Un pas rapide, ébranlant sans précautions les échos de l'église vide, l'interrompit. Dans la lueur incertaine des cierges parut Xaintrailles, rouge d'avoir couru. Sous le grand manteau de cheval qui l'enveloppait, une cuirasse, sur sa poitrine, jeta un éclair d'acier. Mais, l'ayant à peine effleurée d'un regard, frère Jean se tournait vers l'autel en disant :
— Prions, mes frères...
D'un même mouvement, Catherine et Arnaud s'agenouillèrent sur les marches. Jacques Cœur se plaça derrière Catherine, Xaintrailles derrière Arnaud tandis que Macée, baissant son voile bleu, allait s'agenouiller un peu plus loin.
L'enfant de chœur agita l'encensoir et l'on n'entendit plus que la voix chuchotant du prêtre appelant sur le nouveau couple la bénédiction divine avant de procéder à la cérémonie du mariage.

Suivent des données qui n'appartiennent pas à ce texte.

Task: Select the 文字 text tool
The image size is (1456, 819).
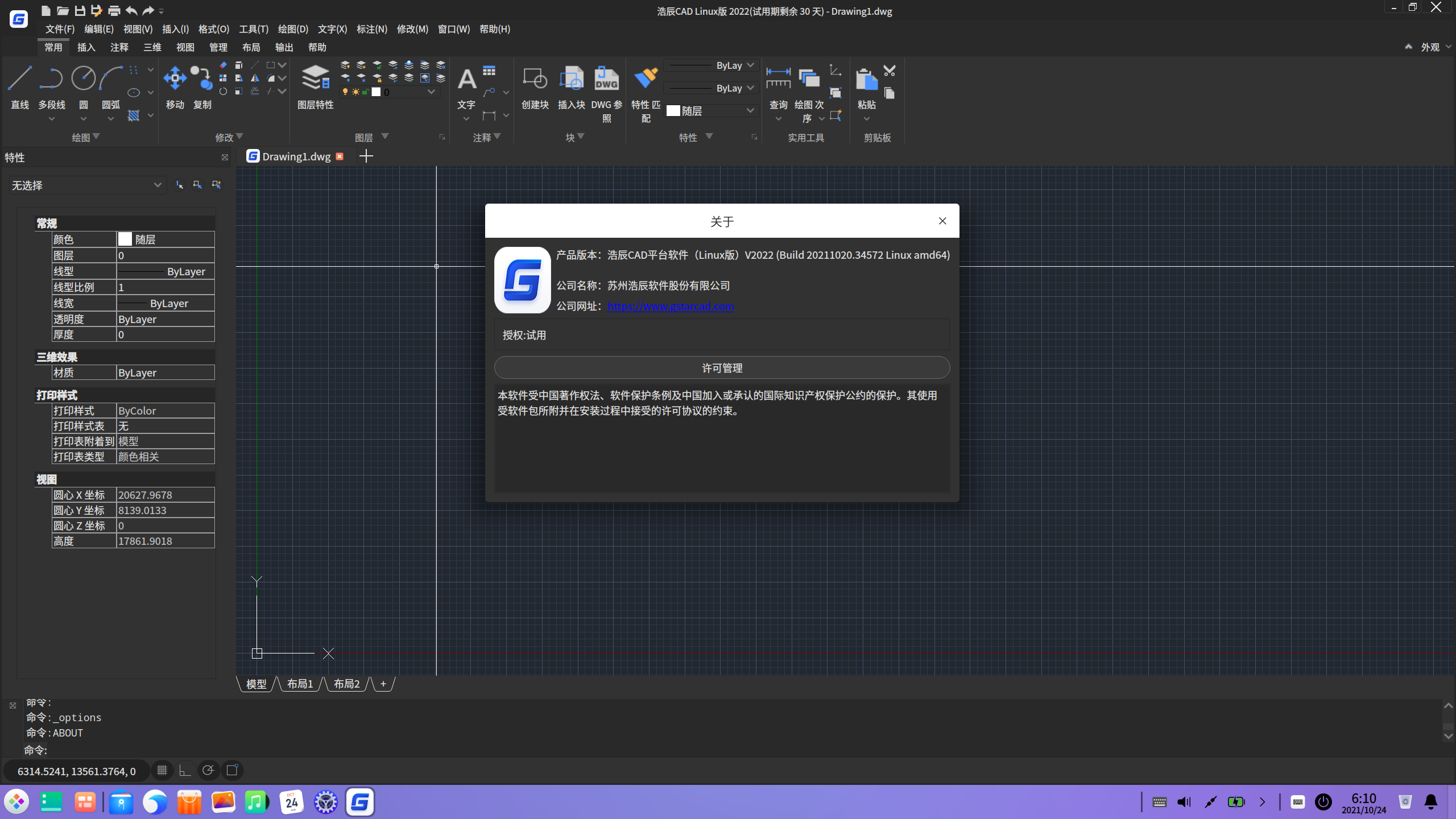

Elle fut rapide et toute simple. Sous la dictée de frère Jean, Arnaud répéta d'une voix ferme : « Moi, Arnaud, je te prends, toi, Catherine, pour mon épouse et ma compagne bien-aimée, pour t'aimer et te chérir dans la joie et la tristesse, dans la santé et la maladie, maintenant et à jamais, jusqu'à ce que la mort nous sépare. » Puis ce fut le tour de la jeune femme : « Moi, Catherine... » Mais, sous la poussée de l'émotion, sa voix s'étrangla et ce fut dans un souffle qu'elle parvint au bout de la phrase sacramentelle. De grosses larmes roulaient sur ses joues, rançon de son cœur débordant.
Frère Jean prit la main droite de Catherine, la plaça dans celle d'Arnaud, dont les longs doigts se nouèrent fermement autour. Sa voix s'enfla, forte comme un défi à l'adversité : « Ego conjungo vos in matrimonium, in nomine Patris, et Filii, et Spiritus Sancti. Amen. »
Sur un plateau que lui tendait l'enfant de chœur, il prit un anneau d'or, le bénit : « Bénissez, Seigneur, cet anneau que nous bénissons... » puis le tendit à Arnaud. Le jeune homme prit la bague, la glissa à l'annulaire de Catherine, puis, tendrement, y posa ses lèvres. Les yeux noyés de larmes de la jeune femme étincelaient comme des améthystes au soleil.
Dans cette petite église obscure et froide, elle atteignait à l'instant suprême, au couronnement de toute une existence. La bénédiction tomba lentement sur les deux têtes rapprochées, puis frère Jean remonta vers l'autel pour célébrer la messe.
Un bruyant reniflement, aussi incongru que possible, vint troubler la solennité du moment. C'était Xaintrailles qui manifestait à sa manière une émotion qu'il ne parvenait pas à contrôler. Arnaud et Catherine échangèrent un sourire, puis, la main dans la main, suivirent pieusement le service divin.
La messe terminée, mariés et assistants suivirent le prêtre dans une petite sacristie, qui sentait l'encens refroidi et la cire vierge, pour y signer le registre des mariages. Arnaud apposa son paraphe avec une énergie qui fit grincer la plume d'oie, puis la tendit à Catherine avec, dans son sourire, un brin d'ironie.